Report from San Jose: TechKnowledge 2011

Report from San Jose: TechKnowledge 2011

I spent last week in San Jose with the OpenSesame team for the American Society of Training & Development’s annual TechKnowledge conference, enjoying beautiful weather, great discussion and connecting names (or more likely, Twitter handles) with faces.

OpenSesame looks forward to conferences for the opportunity to connect with the elearning community to better understand how we can unlock elearning and create connections between buyers and sellers in our marketplace. We were proud to release our new SCORM video player, which enables organizations to view and track simple videos in their SCORM-based learning management systems.

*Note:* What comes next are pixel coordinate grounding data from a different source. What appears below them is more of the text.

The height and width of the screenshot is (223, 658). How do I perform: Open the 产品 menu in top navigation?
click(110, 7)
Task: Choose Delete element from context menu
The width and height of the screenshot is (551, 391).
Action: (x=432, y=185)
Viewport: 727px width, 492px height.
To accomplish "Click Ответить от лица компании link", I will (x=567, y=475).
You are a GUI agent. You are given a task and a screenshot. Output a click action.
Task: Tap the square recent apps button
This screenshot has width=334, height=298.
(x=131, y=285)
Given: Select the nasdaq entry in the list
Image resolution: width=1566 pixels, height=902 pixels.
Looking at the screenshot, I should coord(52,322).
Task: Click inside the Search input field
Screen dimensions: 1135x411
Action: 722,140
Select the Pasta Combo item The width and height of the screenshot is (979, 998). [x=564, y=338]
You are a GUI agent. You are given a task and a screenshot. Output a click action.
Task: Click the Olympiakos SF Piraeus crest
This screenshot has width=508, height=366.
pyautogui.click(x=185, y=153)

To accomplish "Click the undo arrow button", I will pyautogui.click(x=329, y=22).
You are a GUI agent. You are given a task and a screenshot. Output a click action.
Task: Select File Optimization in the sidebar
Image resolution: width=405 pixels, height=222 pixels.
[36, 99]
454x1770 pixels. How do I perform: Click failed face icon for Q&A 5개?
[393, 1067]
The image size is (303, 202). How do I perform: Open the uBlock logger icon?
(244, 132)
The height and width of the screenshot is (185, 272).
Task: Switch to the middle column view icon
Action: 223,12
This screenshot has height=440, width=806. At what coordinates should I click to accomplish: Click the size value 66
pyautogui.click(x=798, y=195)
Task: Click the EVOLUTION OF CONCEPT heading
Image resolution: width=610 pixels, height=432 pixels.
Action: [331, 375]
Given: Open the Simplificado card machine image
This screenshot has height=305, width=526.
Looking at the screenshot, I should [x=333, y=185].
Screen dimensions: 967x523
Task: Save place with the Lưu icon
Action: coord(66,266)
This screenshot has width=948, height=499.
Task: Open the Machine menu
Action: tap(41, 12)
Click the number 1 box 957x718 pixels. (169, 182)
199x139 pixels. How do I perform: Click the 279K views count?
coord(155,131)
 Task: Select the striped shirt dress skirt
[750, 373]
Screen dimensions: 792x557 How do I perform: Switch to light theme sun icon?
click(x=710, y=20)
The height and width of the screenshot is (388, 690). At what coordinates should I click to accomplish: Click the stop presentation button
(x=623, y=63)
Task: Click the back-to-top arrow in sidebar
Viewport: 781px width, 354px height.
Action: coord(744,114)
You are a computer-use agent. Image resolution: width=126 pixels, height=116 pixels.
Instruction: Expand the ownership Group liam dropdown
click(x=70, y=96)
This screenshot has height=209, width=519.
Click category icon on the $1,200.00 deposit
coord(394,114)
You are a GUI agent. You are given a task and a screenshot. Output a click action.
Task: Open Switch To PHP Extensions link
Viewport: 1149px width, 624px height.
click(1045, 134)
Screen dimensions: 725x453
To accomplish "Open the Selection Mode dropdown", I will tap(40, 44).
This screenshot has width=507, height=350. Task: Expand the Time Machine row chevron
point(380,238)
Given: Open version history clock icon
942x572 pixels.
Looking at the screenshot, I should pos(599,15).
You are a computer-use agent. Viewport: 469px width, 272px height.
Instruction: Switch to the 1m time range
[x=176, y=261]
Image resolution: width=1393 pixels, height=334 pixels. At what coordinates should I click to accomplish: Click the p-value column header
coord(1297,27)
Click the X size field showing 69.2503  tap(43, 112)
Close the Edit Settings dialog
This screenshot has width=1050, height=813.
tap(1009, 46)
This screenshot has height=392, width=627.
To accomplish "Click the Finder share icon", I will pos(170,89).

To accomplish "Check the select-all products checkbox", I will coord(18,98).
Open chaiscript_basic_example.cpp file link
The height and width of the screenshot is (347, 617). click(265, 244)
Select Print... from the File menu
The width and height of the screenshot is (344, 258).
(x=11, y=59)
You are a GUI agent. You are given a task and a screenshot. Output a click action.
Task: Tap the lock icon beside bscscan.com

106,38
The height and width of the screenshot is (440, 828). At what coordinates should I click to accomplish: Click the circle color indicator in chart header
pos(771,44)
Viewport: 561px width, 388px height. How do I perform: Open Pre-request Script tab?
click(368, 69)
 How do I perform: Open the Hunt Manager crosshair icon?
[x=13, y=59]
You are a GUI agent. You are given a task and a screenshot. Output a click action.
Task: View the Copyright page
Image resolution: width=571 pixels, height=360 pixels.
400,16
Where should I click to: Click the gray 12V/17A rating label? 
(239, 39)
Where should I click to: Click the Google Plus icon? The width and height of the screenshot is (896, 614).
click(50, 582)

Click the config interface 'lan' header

We also love to play our Unlock Elearning (and iPads) conference game. We deck attendees out in OpenSesame hoodies and give them key chains with keys that may or may not open a locked briefcase carrying an iPad. Four TechKnowledge attendees won an iPad last week:

TechKnowledge was also a momentous occasion for me, as I met some of the great folks I enjoy tweeting with: Aaron Silvers (@mrch0mp3rs), Damon Regan (@damonregan), Cammy Bean (@cammybean), Ellen Wagner (@edwsonoma), Terrence Wing (@terrencewing), Meg Bertapelle (@megbertapelle) and Justin Mass (@jmass). I recommend following all of these guys for insights, advice and general friendliness.

Aaron, Damon and I had a long conversation about the value of communities of practice and discussion, and the ways in which community managers can facilitate useful conversations among our communities. I’m still thinking about a blog post based on Aaron’s advice on creating and sustaining trust in open membership networks. (The short version: “Solve people’s problems.”)

I also met some smart and fun elearning leaders during the informal networking that follows any good day of learning: Kris Rockwell (@hybridkris) and Koreen Olbrish (@koreenolbrish). After reading through Kris and Koreen’s Twitter streams, I know I’ll learn a lot from their ideas on learning gamification and alternative reality games specifically.

In general, I was incredibly impressed and inspired by how creative, learner-focused and experimental TechKnowledge attendees are. It’s not easy to take risks on new technology to empower learners, but every snippet of conversation I overheard or participated in was focused on removing barriers, connecting people and making the future possible. I’m looking forward to continuing the conversation online and in Vegas next year.